Swan Retail and Iconography Ltd provide advice on how to best use your website to help you sell in store.

The ONS states that 82% of adults in the UK used the internet every day in 2016, compared to only 35% back in 2006 . With the ever-continuing rise of online retailing, those retailers who are predominantly based in bricks and mortar stores might well be starting to get concerned. After all, why would your potential customers go to the effort of visiting a physical store when buying online is so effortless and convenient?

As it happens, there really is no need to get worried. According to a report by Mintel on Furniture Retailing, 84% of furniture purchases this year were performed in store. Based on that statistic, you would be forgiven for wondering what the point is in having a website at all.

If used well, an online presence is rapidly becoming one of the most useful weapons in any retailer’s arsenal, especially for the furniture industry.
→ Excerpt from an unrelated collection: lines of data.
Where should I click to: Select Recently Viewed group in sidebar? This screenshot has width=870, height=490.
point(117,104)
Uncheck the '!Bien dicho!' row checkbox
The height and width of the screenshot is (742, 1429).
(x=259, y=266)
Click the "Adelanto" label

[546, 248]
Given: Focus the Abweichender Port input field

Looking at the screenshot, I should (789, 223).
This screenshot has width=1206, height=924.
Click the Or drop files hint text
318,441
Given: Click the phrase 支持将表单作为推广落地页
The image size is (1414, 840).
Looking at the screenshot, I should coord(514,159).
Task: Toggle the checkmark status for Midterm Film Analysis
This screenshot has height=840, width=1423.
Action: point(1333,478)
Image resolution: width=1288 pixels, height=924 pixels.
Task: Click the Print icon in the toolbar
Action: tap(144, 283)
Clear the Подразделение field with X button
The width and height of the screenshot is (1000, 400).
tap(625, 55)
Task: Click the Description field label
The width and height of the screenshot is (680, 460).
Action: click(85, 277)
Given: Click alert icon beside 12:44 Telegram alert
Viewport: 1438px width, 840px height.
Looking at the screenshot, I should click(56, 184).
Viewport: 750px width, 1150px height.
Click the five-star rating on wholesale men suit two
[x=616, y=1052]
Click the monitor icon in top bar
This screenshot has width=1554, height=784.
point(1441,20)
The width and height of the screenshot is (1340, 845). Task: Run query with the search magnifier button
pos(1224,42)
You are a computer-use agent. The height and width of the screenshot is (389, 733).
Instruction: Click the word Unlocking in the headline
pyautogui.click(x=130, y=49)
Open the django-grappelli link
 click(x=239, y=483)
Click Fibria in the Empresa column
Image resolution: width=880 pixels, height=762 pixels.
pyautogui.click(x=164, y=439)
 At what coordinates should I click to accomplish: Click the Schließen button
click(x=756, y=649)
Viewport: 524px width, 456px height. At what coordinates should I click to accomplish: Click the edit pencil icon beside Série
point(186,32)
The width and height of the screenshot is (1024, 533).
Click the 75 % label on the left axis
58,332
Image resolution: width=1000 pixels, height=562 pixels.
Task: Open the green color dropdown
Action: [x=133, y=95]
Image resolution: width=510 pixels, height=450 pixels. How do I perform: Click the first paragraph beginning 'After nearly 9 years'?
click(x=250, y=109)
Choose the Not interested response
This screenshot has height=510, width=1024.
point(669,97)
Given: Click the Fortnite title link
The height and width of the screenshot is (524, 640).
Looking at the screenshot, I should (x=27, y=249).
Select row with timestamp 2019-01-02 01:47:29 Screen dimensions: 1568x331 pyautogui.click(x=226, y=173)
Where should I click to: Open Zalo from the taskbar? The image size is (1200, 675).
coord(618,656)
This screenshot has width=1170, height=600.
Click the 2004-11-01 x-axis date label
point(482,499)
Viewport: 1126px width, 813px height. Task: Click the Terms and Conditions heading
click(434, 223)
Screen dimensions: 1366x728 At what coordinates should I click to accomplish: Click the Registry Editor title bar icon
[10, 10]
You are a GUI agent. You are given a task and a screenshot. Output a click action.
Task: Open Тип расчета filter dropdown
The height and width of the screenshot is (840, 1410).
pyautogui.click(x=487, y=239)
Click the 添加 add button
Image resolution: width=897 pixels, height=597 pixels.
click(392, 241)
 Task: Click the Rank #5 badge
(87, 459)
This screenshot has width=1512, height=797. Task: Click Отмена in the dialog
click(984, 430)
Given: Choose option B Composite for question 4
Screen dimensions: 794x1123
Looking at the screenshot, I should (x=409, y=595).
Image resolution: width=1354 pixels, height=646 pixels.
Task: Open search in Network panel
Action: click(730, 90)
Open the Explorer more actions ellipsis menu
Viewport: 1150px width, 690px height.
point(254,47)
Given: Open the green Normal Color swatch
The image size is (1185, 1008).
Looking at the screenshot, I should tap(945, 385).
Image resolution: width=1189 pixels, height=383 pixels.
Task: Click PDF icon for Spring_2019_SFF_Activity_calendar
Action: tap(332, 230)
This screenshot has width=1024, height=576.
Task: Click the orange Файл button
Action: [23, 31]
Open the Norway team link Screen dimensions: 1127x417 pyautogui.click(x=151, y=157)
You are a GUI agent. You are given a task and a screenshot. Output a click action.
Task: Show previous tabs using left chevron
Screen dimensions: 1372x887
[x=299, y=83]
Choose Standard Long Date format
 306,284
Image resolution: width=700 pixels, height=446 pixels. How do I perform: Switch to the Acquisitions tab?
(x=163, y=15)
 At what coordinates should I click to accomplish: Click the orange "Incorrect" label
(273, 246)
However, the website needs to be a seamless part of the retail experience, bringing another level of functionality and providing the customer with a reason to follow up their online visit with a trip to your physical store.

Your website can be more than just a brochure website to promote in store visits

The furniture sector is one dominated by high price, high involvement products which require a lot of thought from the consumer before a purchase is made. Customers now are including online research in this decision making process, reviewing the product in mind as well as alternatives online, potentially before they’ve even stepped foot in your store. Retailers need to make sure that they provide the necessary information – images, dimensions, product specifications, fabric options, delivery times, stock levels etc. – on their website.

Along with product information, you need to ensure that your website provides contact options as well as location details and opening hours of your stores. By having all of this available online, a customer is not only more likely to follow up with an in-store visit as they can see that you stock what they’re after, but also complete the sale, as the bulk of the research has been done online and now it’s just a case of checking whether they like the product in person.

Customer contact shouldn’t be limited to your website, you also need to make the most of social media channels. Research suggests that 60% of the UK population has a Facebook account,  so your potential reach is huge. With enough followers, your social media channel can become your most valuable tool, providing an efficient way of posting updates, adverts, marketing campaigns, articles and much, much more.


Content is king here, social media should be seen as less of a sales tool, and more of an awareness and community engagement tool to increase brand recognition and credibility. If your content becomes too self-obsessed then your customer will inevitably become alienated; you want to forge a connection with them. This will involve keeping up with social trends and delivering a message that your audience can connect with, drawing them to your store in no time.

Your website can be more than just a brochure website to promote in store visits. By making use of Click and Collect functionality, where your customers can order an item online, then pick it up in the physical shop at their convenience, you can have a transactional site which still works in harmony with your physical presence.

The appeal for your customers is obvious. The convenience of online shopping without the hassle of having to be at home to receive the parcel or paying expensive delivery fees speaks for itself. It’s pretty huge for retailers too: companies can now more easily extend their online range and maintain that crucial connection between themselves and customers by encouraging them to come into store. This in turn can encourage add-on purchases alongside the already bought products, an idea that can be further enhanced via special click and collect deals, such as a voucher incentive when using the service. Using click and collect you can really start to maximise the potential of your multi-channel retailing.

Click and collect is one way of making that cross-channel link effective. Another way is through loyalty schemes. If a customer is able to collect points on a loyalty card both in-store and online when shopping, and then be able to view their balance wherever, they will be much more likely to utilise the scheme and visit both your physical and online stores. A good loyalty program can go one step further, by offering vouchers and discounts from the web-store that are only useable in the physical shop and vice versa. This encourages your customer to use both channels of your retail offering for a seamless experience between the two, enforcing brand loyalty.

Yes, engaging in cross-channel activity can seem daunting and cumbersome from an administration standpoint. However, by implementing a fully integrated multi-channel solution that can handle transactions and other retail functions from both online and in store, you can easily and effectively handle this activity, resulting in delighted customers and a noticeable increase in revenue.